Description of the task —
Leave out every picture, and return exactly the lines from the line containing "The width and" through the end of the records below, both inclusive.

Start of Data section

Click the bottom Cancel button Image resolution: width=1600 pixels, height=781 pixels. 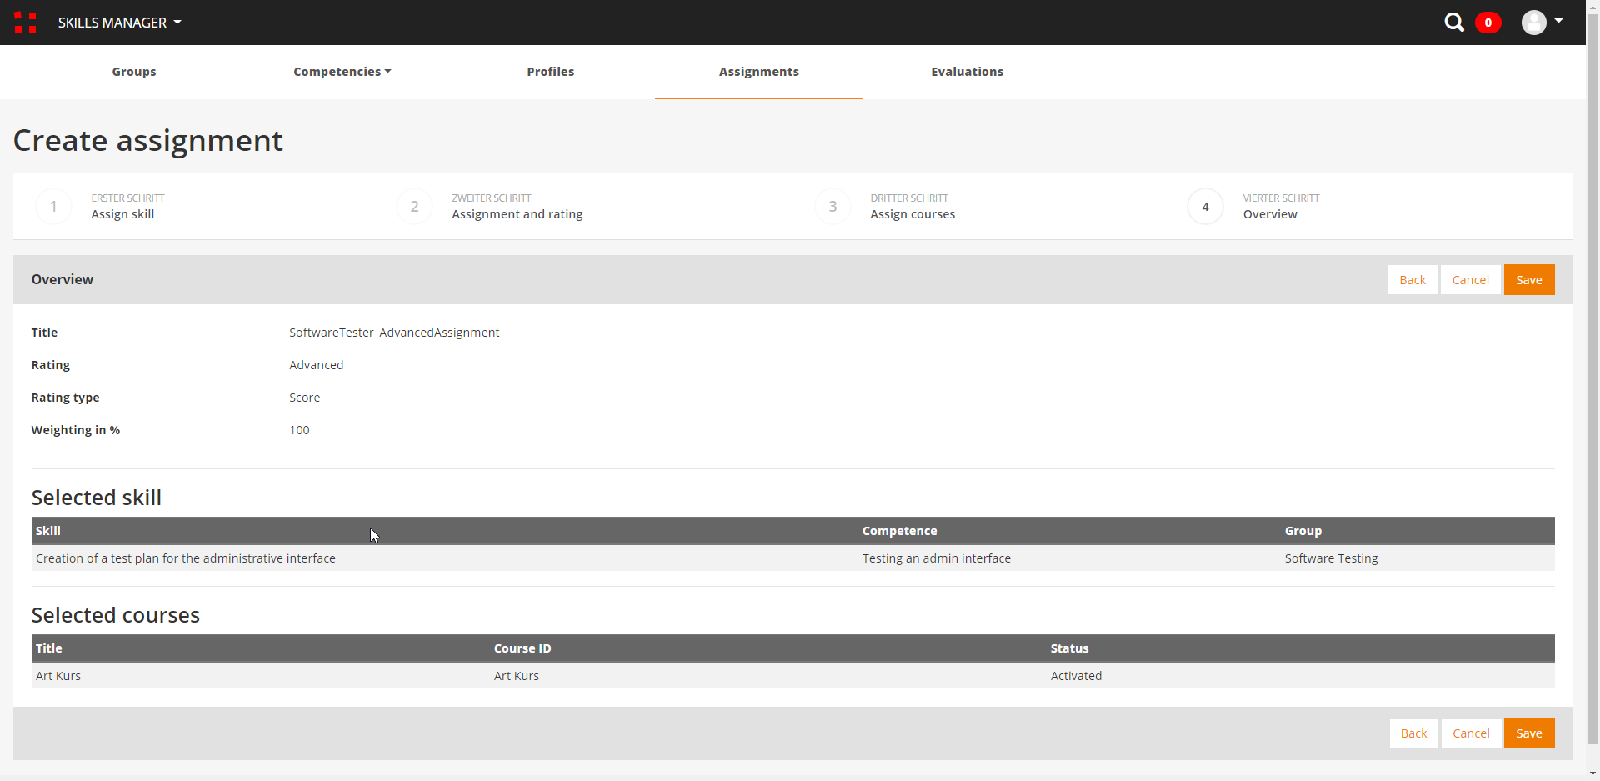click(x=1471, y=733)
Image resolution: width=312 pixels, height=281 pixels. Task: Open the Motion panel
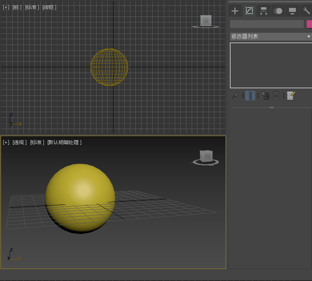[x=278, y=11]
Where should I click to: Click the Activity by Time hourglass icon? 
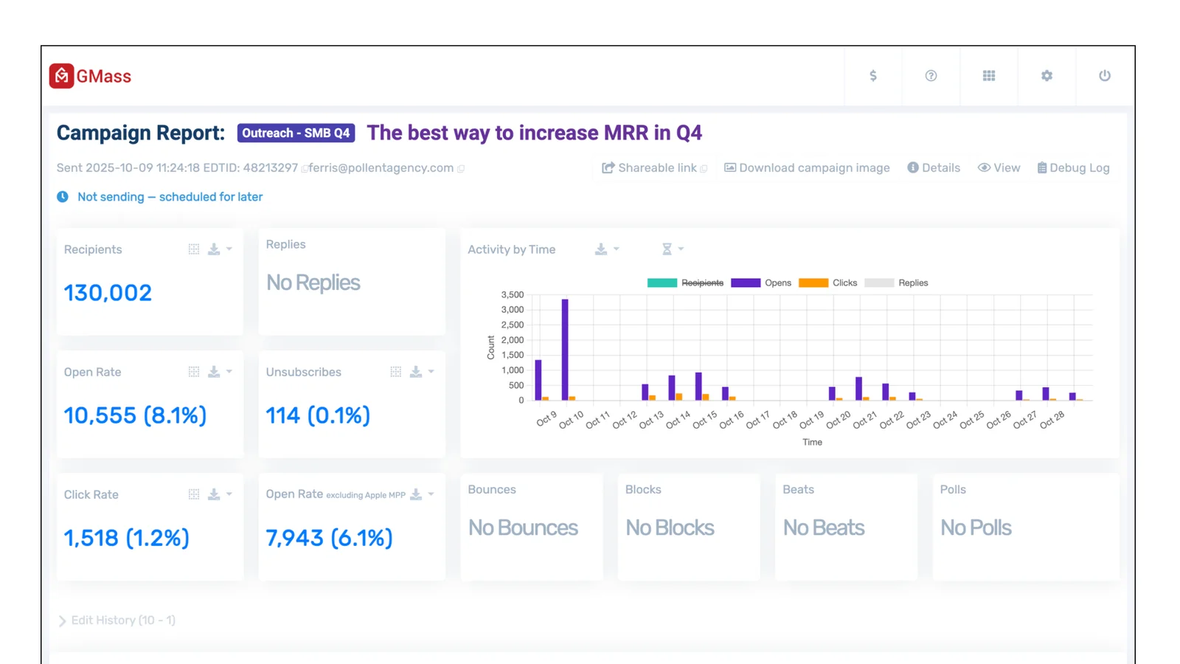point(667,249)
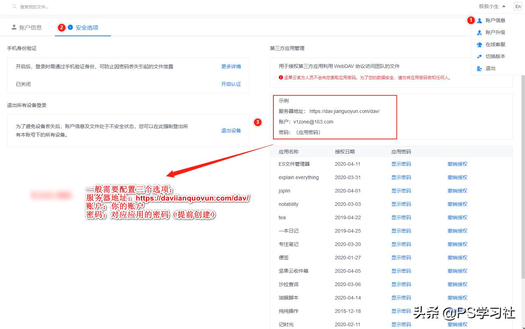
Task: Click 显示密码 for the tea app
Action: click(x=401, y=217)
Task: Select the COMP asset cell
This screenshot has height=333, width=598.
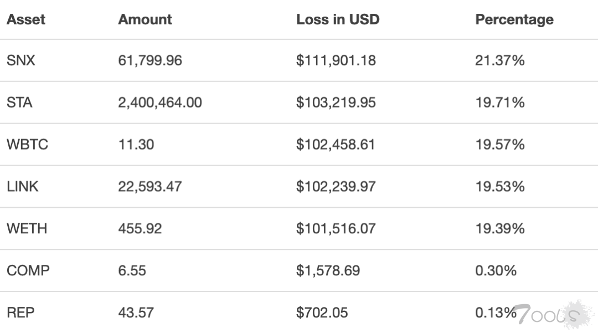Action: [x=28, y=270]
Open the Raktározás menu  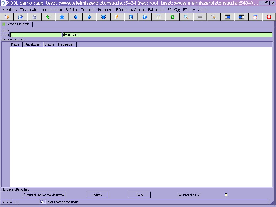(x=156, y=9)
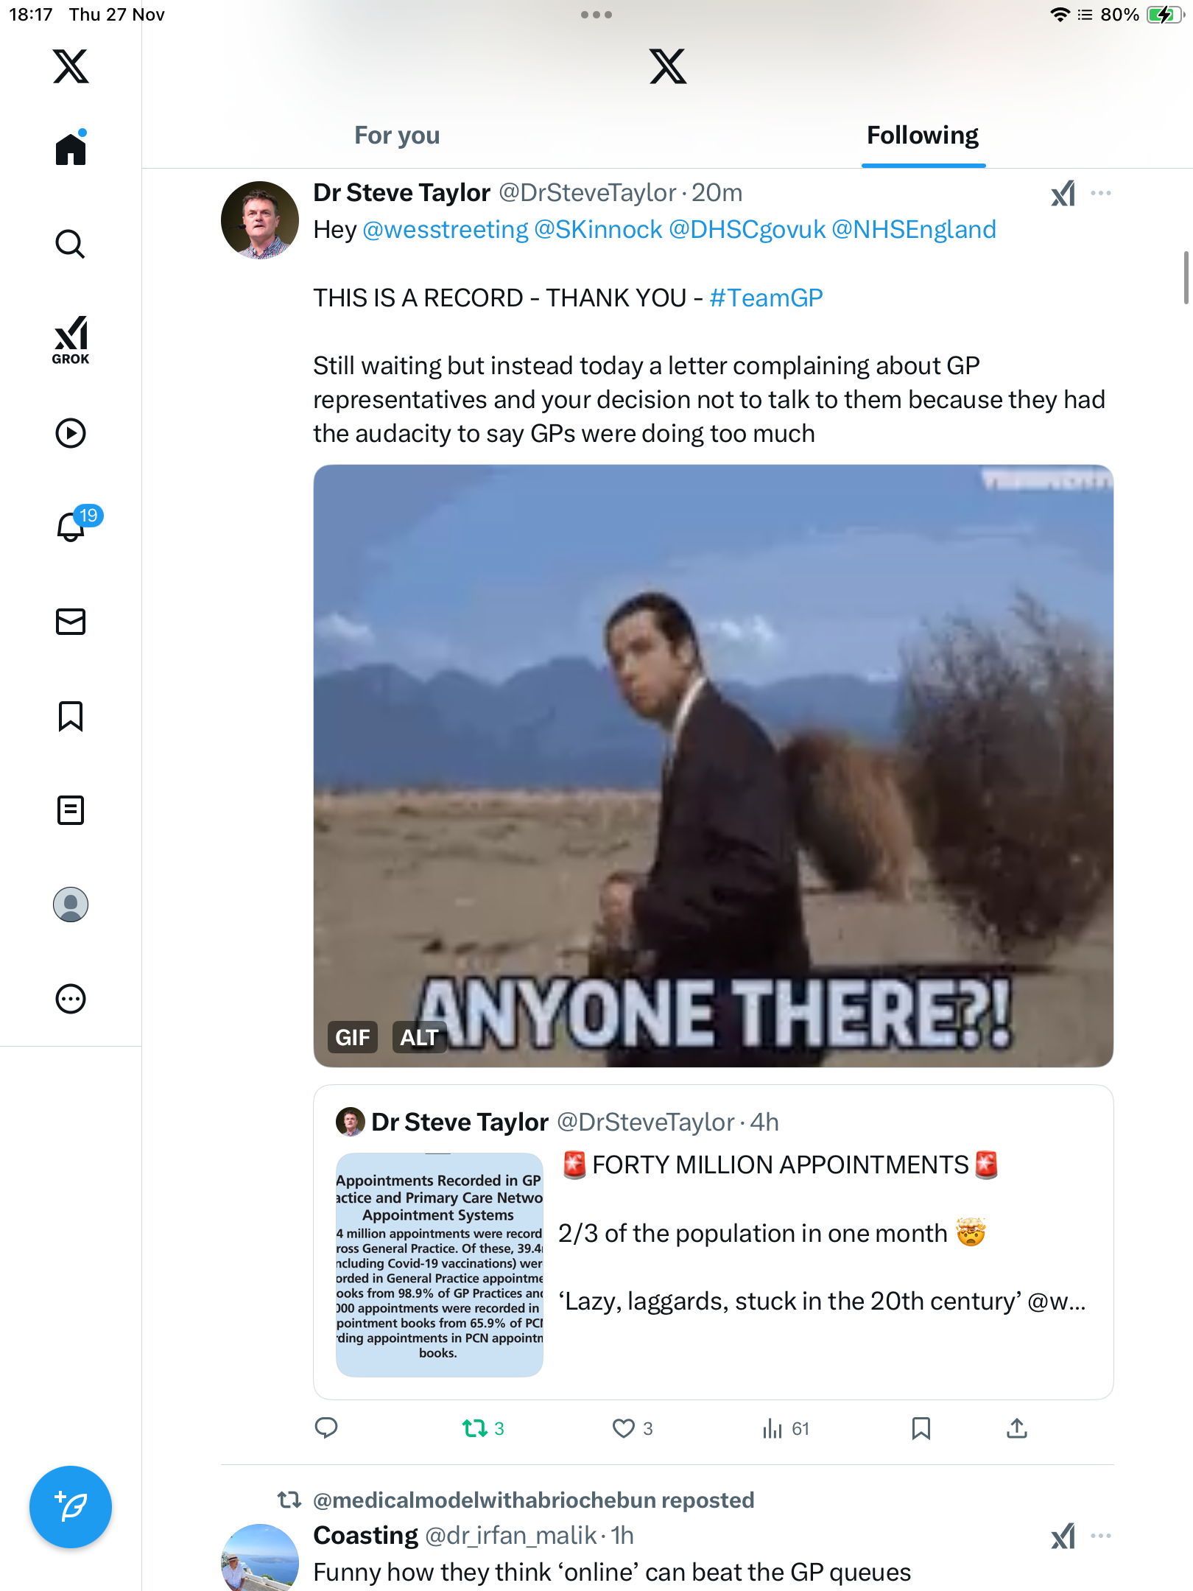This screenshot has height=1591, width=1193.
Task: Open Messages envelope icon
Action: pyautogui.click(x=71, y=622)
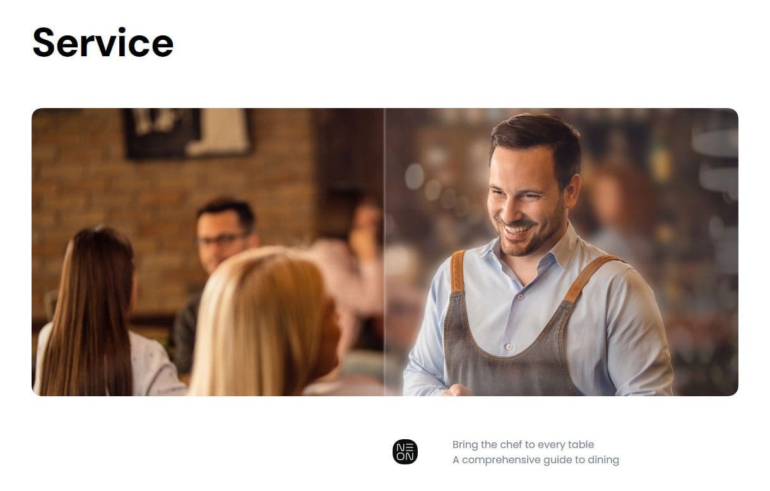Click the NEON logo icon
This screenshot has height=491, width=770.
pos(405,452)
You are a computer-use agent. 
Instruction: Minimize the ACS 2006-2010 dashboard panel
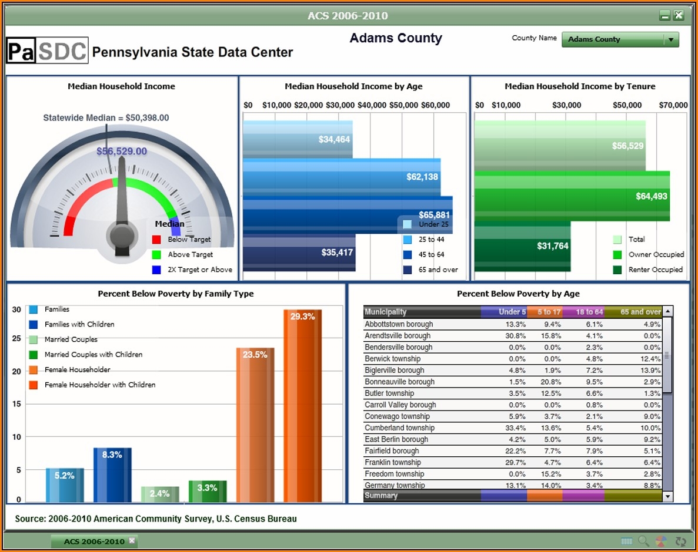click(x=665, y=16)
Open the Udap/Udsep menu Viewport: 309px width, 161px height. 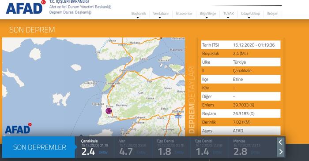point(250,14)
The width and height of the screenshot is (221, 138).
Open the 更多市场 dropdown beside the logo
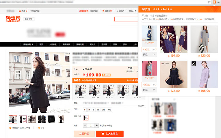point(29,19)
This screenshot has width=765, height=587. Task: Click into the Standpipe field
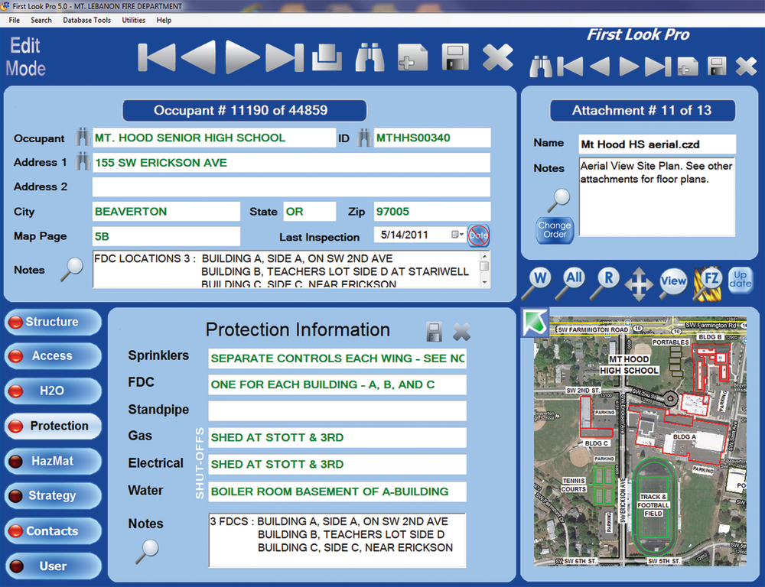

End of Data section

The completed task —
The width and height of the screenshot is (221, 138).
Open the 更多市场 dropdown beside the logo
point(29,19)
This screenshot has width=765, height=587. Task: Click into the Standpipe field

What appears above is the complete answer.